The Chairman of Ways and Means: With this it will be convenient to discuss new clause 2Candidate not to stand in more than one constituency
Sir Patrick Cormack: I am delighted to be able to move new clause 3 and grateful to you, Sir Alan, for grouping it with new clause 2. It has been a long wait, but not quite as long as the wait that I had before I got here in the summer.
I begin by paying a genuine tribute to the Minister and her staff, who have been unfailingly courteous and helpful to me. When I sought leave to introduce my private Member's Bill under the ten-minute rule on 6 July, the Minister immediately got in touch with me and told me that she was minded to support my Bill, but that it might be better to incorporate it into the Bill that she proposed to introduce to the House in the autumn. That is why we are where we are today, as I said on Second Reading.
The new clauses would incorporate in the Bill most of the provisions of the measure that I sought to introduce after my delayed return to the House of Commons because of the tragic death of one of my opponents, the Liberal Democrat candidate.

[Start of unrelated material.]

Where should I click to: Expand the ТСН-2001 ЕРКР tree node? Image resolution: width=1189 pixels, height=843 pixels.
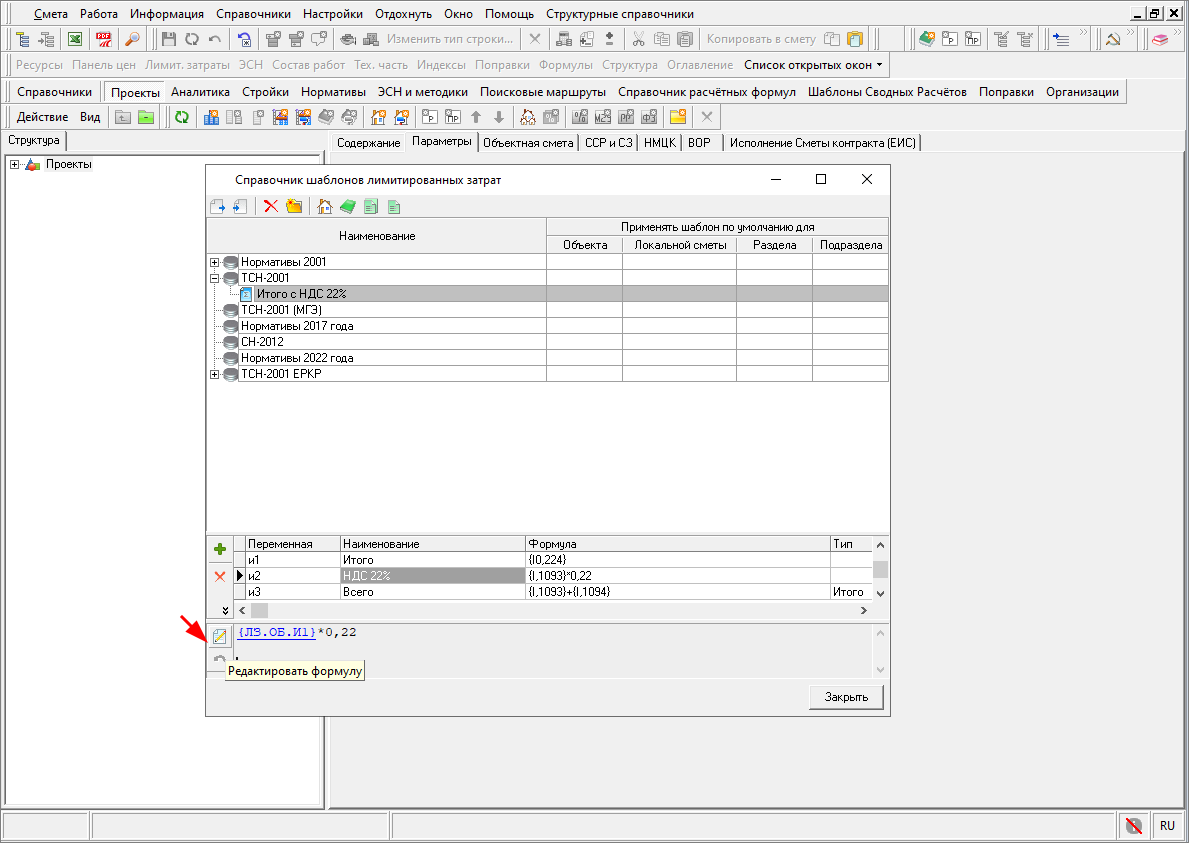pos(214,374)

I am grateful to colleagues in all parties for their support. Those who have put their names to the new clause give some indication of that support.
However, I believe that, for once, there has been an error because the hon. Member for Livingston (Mr. Devine), who has newly arrived in the House in place of the late Robin Cook, was one of my supporters, but I see that his name has been translated into that of the right hon. Member for Southampton, Itchen (Mr. Denham), who chairs the Select Committee on Home Affairs. I am sure that he would equally support the new clause, but I wanted to put on the record my gratitude to the hon. Member for Livingston for stepping into Robin Cook's shoes because he was one of the sponsors of the original Bill.
I do not want to detain or weary the House, but I wish to explain briefly the effect of the new clauses. They appear to be rather more complicated than the measure that I tried to introduce because the Minister's officials and the parliamentary draftsmen have taken a belt-and-braces approach to the matter, for which I am grateful.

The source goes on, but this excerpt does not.